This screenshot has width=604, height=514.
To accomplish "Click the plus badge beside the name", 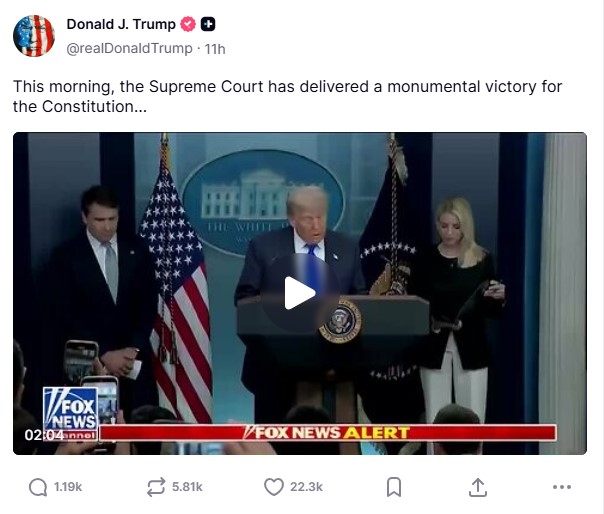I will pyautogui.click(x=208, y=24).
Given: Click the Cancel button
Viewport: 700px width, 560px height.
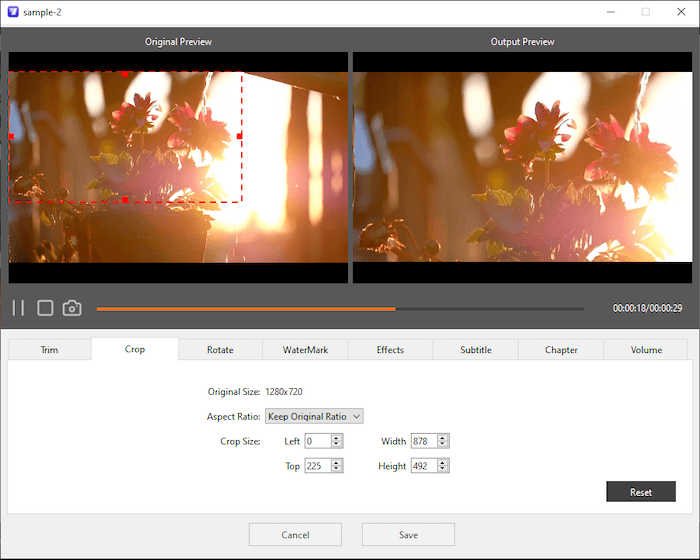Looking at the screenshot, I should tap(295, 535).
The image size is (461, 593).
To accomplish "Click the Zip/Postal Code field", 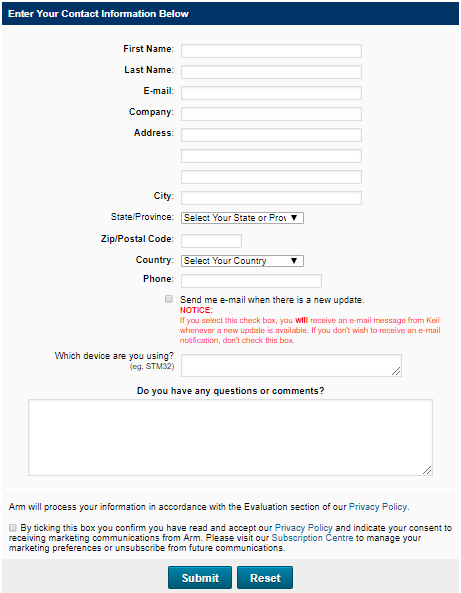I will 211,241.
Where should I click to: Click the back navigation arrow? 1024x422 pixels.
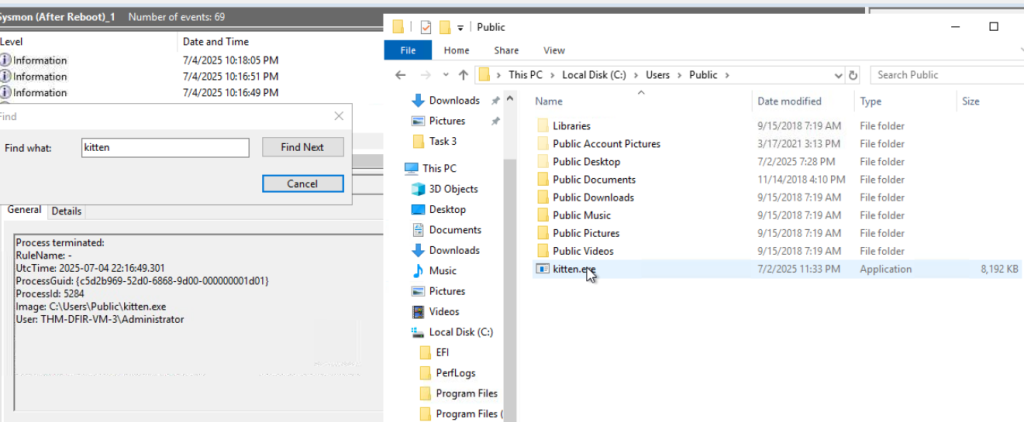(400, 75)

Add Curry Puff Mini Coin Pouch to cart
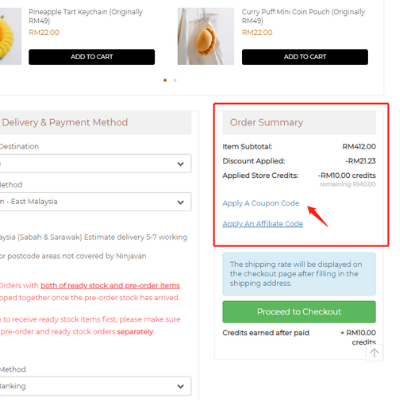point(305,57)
◆ ◆ ◆
WORK ITEM ::
Nothing but the lines from the line with "Where should I" through the last line of the listing above should be repeated, and pictures should be left out.

COMPLETED TASK ::
Where should I click to: Click the back navigation arrow? 1024x422 pixels.
(400, 75)

Add Curry Puff Mini Coin Pouch to cart
point(305,57)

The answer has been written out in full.